Transaction Management of Adapter Connections
Adapter for JDBC connections support the following transaction types:
Transaction Type
Description
NO_TRANSACTION
The connection provides no transaction control over the operations being performed. That is, the connection automatically commits (Auto Commit) all operations.
LOCAL_TRANSACTION
With this transaction type, all of the operations on the same connection in one transaction boundary are committed or rolled back together. A transaction boundary means the scope of the transaction, from the beginning to the end of a transaction. It can be in one adapter service, one flow service, one Java service, or several steps in a flow service.
XA_TRANSACTION
This transaction type allows the connection to support two-phase transactions executed across multiple databases. In one transaction boundary, all of the operations on multiple connections are committed or rolled back together. A transaction boundary means the scope of the transaction, from the beginning to the end of a transaction. It can be in one adapter service, one flow service, one Java service, or several steps in a flow service.
Note:
All of the connections involved in a two-phase transaction must support the XA_TRANSACTION transaction type.
Note:
Insert Notifications, Update Notifications, Delete Notifications, and Ordered Notifications support LOCAL_TRANSACTION mode only.

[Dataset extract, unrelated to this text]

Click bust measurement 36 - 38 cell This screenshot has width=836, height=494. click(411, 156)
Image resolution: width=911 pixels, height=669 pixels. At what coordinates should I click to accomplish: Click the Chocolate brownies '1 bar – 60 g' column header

When you define a connection, the transaction type that you choose determines the type of transaction management that the connection's operations use implicitly. Implicit transactions, which include the transaction types in the preceding table, are managed by the Integration Server transaction manager.
You can also explicitly manage transactions using built-in services. For information about, and examples of, explicitly managing transactions, see Transaction Management Overview.